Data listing
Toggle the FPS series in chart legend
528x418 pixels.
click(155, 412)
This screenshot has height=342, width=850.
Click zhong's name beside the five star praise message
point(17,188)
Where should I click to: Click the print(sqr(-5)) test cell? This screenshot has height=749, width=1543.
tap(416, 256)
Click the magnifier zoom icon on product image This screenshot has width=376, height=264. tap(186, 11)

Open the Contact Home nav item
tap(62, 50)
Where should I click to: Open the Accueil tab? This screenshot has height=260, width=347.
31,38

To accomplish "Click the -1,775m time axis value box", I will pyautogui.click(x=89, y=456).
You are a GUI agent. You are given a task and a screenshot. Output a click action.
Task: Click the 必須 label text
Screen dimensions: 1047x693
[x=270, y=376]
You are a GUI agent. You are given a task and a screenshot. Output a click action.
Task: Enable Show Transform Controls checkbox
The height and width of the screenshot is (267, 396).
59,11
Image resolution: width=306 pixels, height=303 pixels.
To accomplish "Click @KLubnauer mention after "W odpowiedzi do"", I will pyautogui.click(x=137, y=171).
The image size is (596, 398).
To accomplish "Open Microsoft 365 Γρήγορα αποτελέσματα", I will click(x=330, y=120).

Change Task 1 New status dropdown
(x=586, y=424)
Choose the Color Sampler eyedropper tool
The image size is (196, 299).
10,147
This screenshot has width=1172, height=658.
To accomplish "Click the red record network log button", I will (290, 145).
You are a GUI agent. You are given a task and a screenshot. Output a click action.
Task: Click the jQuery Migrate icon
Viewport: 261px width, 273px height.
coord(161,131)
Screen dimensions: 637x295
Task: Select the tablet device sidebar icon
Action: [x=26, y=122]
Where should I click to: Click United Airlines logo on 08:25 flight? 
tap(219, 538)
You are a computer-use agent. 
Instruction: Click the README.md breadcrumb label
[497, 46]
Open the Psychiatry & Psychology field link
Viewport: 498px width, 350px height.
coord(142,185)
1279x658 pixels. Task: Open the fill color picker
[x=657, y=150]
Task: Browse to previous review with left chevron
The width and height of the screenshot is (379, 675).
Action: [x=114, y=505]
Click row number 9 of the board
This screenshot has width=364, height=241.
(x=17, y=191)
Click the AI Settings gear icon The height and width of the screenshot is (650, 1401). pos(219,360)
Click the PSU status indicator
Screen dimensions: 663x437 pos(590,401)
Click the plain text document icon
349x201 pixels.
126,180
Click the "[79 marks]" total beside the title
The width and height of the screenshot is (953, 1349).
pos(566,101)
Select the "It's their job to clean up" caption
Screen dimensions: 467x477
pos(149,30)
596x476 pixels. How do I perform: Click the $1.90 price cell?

Exercise task:
Return all of the data above line for line, with no changes.

Worked solution:
Toggle the FPS series in chart legend
528x418 pixels.
click(155, 412)
This screenshot has height=342, width=850.
Click zhong's name beside the five star praise message
point(17,188)
Where should I click to: Click the print(sqr(-5)) test cell? This screenshot has height=749, width=1543.
tap(416, 256)
Click the magnifier zoom icon on product image This screenshot has width=376, height=264. tap(186, 11)

Open the Contact Home nav item
tap(62, 50)
Where should I click to: Open the Accueil tab? This screenshot has height=260, width=347.
31,38

To accomplish "Click the -1,775m time axis value box", I will pyautogui.click(x=89, y=456).
You are a GUI agent. You are given a task and a screenshot. Output a click action.
Task: Click the 必須 label text
Screen dimensions: 1047x693
[x=270, y=376]
You are a GUI agent. You are given a task and a screenshot. Output a click action.
Task: Enable Show Transform Controls checkbox
The height and width of the screenshot is (267, 396).
59,11
Image resolution: width=306 pixels, height=303 pixels.
To accomplish "Click @KLubnauer mention after "W odpowiedzi do"", I will pyautogui.click(x=137, y=171).
The image size is (596, 398).
To accomplish "Open Microsoft 365 Γρήγορα αποτελέσματα", I will click(x=330, y=120).

Change Task 1 New status dropdown
(x=586, y=424)
Choose the Color Sampler eyedropper tool
The image size is (196, 299).
10,147
This screenshot has width=1172, height=658.
To accomplish "Click the red record network log button", I will (290, 145).
You are a GUI agent. You are given a task and a screenshot. Output a click action.
Task: Click the jQuery Migrate icon
Viewport: 261px width, 273px height.
coord(161,131)
Screen dimensions: 637x295
Task: Select the tablet device sidebar icon
Action: [x=26, y=122]
Where should I click to: Click United Airlines logo on 08:25 flight? 
tap(219, 538)
You are a computer-use agent. 
Instruction: Click the README.md breadcrumb label
[497, 46]
Open the Psychiatry & Psychology field link
Viewport: 498px width, 350px height.
coord(142,185)
1279x658 pixels. Task: Open the fill color picker
[x=657, y=150]
Task: Browse to previous review with left chevron
The width and height of the screenshot is (379, 675).
Action: [x=114, y=505]
Click row number 9 of the board
This screenshot has width=364, height=241.
(x=17, y=191)
Click the AI Settings gear icon The height and width of the screenshot is (650, 1401). pos(219,360)
Click the PSU status indicator
Screen dimensions: 663x437 pos(590,401)
Click the plain text document icon
349x201 pixels.
126,180
Click the "[79 marks]" total beside the title
The width and height of the screenshot is (953, 1349).
pos(566,101)
Select the "It's their job to clean up" caption
Screen dimensions: 467x477
pos(149,30)
596x476 pixels. How do I perform: Click the $1.90 price cell?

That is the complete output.